The moderator asked me to reflect on the financial situation facing colleges and universities across southwest, Ohio. I apologized upfront for the gloomy picture I would initially have to paint: 1) declining state support for public universities coupled with increase in unfunded mandates; 2) extremely competitive, therefore expensive, environment for recruiting students; 3) tuition discount rates rising north of 50% on average (north of 75% for some; north of 90% for others) and climbing steadily; 3) more than 70% decline in applications from international students (for some campuses, their cash cow) due to the presidential race and election results; 4) escalating costs of infrastructure and general operations; and 5) poor decision making by boards and administrations.
These scenarios, and many others, are stressing already tight budgets at colleges and universities, and certainly contributing momentum to the disruption of its business model.
In the face of this reality, the value-proposition for collaboration is rising.

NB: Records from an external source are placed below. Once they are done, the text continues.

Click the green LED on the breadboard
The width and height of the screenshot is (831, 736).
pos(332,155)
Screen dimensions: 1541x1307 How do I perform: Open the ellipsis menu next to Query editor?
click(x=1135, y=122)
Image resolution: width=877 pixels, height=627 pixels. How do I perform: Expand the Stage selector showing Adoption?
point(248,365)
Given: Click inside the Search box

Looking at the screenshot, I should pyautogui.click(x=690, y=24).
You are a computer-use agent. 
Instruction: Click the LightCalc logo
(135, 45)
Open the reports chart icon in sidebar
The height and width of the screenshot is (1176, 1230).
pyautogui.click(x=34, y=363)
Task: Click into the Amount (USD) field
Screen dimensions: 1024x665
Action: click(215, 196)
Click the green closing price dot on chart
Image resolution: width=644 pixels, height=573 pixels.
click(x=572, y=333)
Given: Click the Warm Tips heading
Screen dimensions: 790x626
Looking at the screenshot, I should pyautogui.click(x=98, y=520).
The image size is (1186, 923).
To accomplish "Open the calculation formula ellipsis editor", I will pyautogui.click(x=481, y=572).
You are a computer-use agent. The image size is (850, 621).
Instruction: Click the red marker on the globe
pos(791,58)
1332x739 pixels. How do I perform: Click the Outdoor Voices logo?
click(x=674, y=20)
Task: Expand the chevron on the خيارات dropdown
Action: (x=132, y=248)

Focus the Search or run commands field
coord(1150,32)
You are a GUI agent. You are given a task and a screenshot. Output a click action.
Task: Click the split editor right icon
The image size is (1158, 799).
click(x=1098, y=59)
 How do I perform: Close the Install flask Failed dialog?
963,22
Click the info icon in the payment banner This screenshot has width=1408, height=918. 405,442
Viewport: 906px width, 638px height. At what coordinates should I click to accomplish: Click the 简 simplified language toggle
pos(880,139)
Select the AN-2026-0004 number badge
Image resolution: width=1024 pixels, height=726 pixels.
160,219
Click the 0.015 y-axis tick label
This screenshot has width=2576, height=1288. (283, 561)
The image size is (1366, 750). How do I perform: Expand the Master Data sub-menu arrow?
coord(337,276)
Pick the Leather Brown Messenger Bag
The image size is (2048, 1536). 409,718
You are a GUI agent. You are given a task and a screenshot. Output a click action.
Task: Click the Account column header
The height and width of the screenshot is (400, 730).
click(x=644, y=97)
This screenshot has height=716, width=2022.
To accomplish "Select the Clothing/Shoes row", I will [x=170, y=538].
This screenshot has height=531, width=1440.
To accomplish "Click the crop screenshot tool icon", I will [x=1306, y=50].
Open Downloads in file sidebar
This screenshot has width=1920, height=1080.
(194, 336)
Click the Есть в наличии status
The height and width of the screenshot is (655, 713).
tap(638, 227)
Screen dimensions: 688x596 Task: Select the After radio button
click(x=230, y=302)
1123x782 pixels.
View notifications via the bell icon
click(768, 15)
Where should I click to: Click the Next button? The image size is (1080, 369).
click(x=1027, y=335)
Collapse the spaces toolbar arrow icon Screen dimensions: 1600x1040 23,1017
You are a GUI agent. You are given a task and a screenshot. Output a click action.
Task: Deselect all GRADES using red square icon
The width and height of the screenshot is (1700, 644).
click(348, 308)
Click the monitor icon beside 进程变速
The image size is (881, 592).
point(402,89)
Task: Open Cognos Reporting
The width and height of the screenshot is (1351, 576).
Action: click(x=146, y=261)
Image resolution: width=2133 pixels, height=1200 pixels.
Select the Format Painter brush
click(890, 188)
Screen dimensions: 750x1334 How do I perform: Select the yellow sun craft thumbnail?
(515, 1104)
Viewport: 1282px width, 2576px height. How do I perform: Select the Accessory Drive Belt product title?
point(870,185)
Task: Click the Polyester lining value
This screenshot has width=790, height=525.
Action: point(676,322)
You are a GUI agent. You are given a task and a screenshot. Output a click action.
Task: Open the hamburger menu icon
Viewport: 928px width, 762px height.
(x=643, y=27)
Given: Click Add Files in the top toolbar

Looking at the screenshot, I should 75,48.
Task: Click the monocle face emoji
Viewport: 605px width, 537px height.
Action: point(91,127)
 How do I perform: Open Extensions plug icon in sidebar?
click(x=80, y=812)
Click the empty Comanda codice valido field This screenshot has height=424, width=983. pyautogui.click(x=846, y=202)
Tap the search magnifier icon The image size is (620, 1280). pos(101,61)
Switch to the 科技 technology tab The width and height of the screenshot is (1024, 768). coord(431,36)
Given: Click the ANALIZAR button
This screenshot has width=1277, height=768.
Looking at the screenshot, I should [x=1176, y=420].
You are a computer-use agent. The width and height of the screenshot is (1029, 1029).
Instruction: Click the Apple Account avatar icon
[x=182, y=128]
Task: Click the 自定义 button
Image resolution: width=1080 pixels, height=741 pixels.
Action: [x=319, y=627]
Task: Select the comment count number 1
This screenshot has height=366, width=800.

However, we need to advance beyond your typical practice of collaboration; the time for hyper-collaboration has arrived. While purchased goods and services saved campuses a few dollars in the past, these strategies are not enough to transform the business model. Higher education must transcend traditional cost savings methods by forging deep partnerships.
What does hyper-collaboration look like? It is a deep partnership that is resilient, substantial in cost savings or revenue generation, and mutually beneficial to all parties. It can include sharing faculty, facilities, and courses. It can include a research collaborative that garners significant external support. It can be the centralization of backend services. It could be a tuition management system for multiple campuses. It could be…whatever we can challenge ourselves to envision and implement!
In the case of Antioch, there is definite opportunity to partner with several nearby liberal arts colleges, as well as look for partnership opportunities with the Village of Yellow Springs, a uniquely charming and progressive community.